WHAT YOU ARE ASKED TO DO: Return every line of the entries below that contains the string "Task". Treat uppercase and lowercase letters as distinct.

[Entries about locating elements on screens]
▬▬▬▬▬▬▬▬▬▬

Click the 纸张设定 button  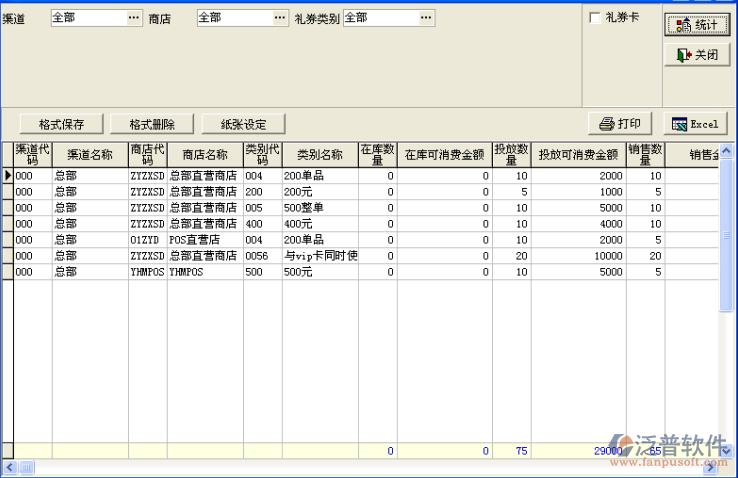243,124
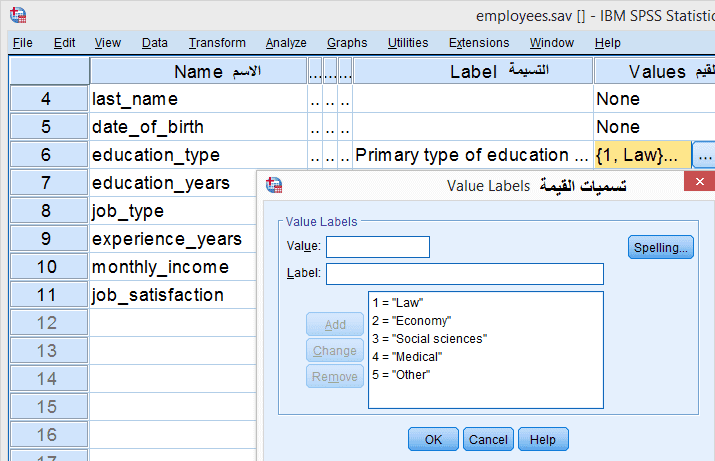The height and width of the screenshot is (461, 715).
Task: Open the ellipsis button in Values cell
Action: pos(704,156)
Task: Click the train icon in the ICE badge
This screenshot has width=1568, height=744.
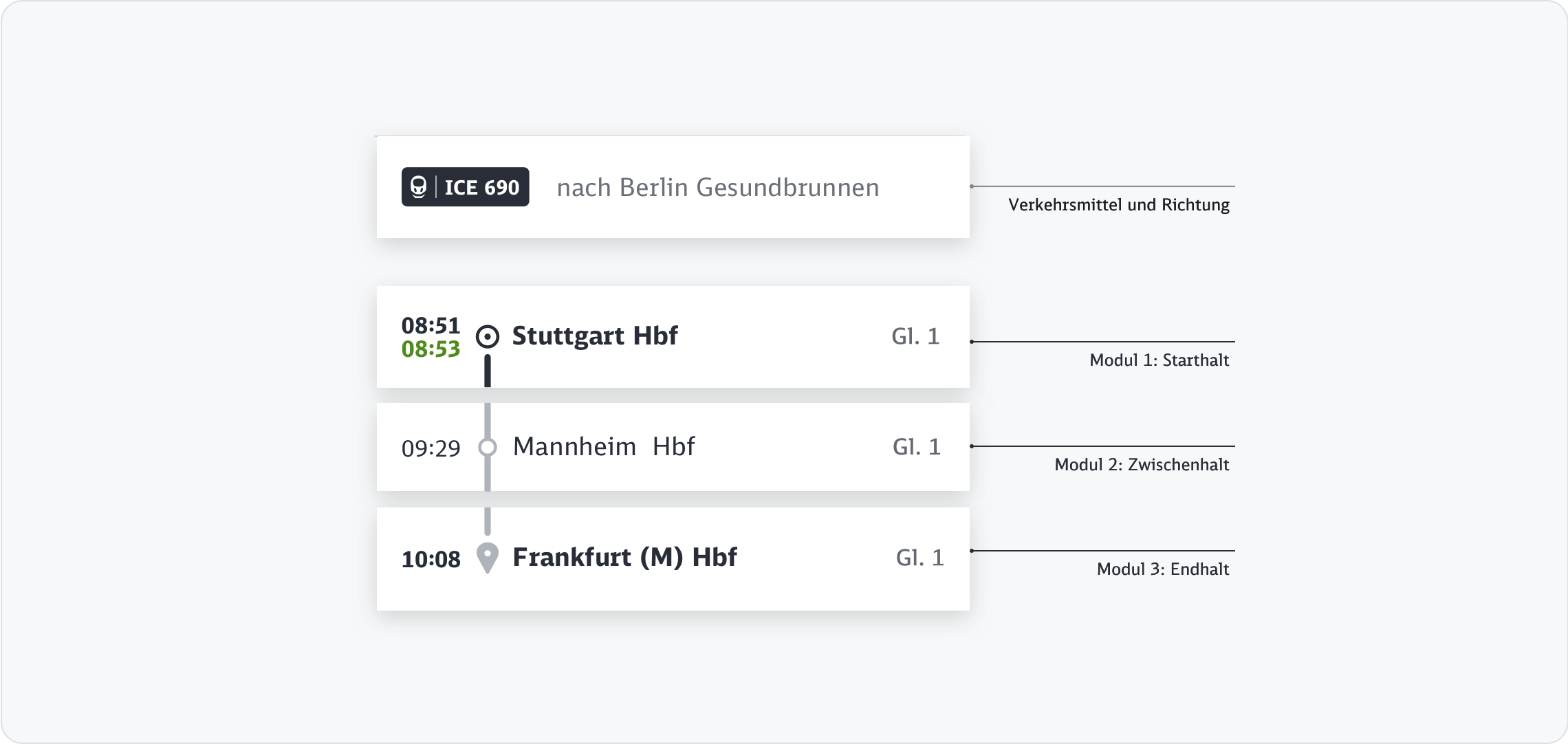Action: [x=418, y=187]
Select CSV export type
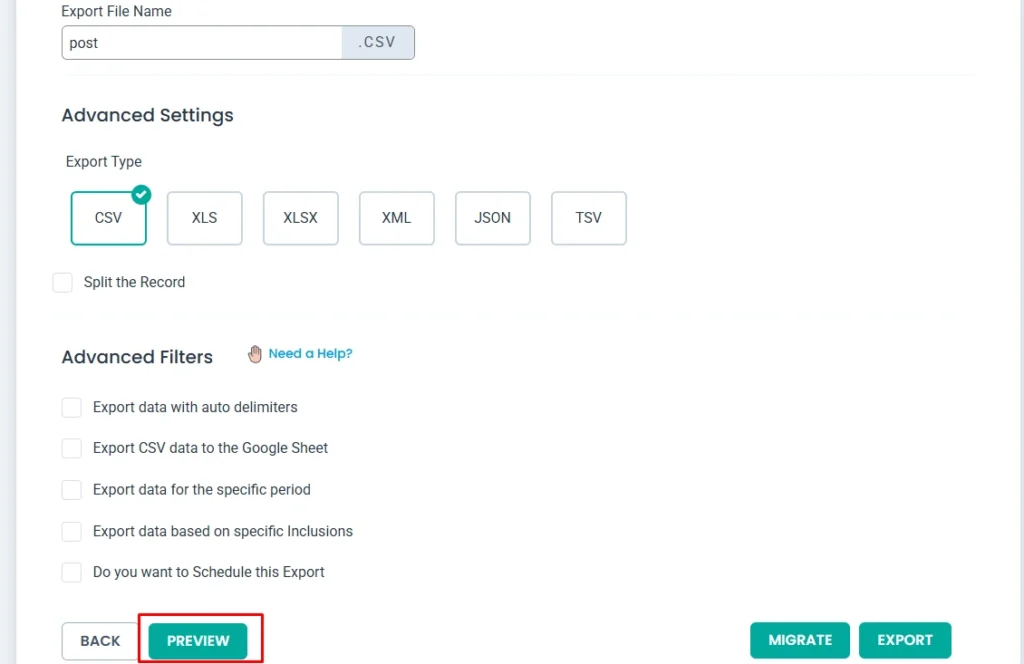Image resolution: width=1024 pixels, height=664 pixels. coord(108,218)
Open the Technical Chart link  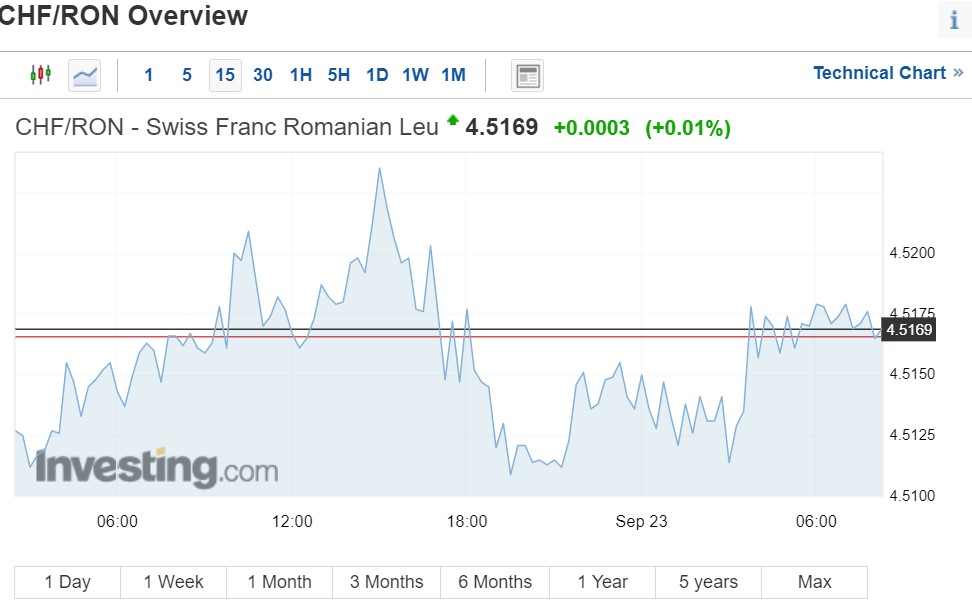(x=887, y=73)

▬▬▬▬▬▬▬▬▬▬

RESULT BELOW:
Task: Open the ellipsis button in Values cell
Task: Click the train icon in the ICE badge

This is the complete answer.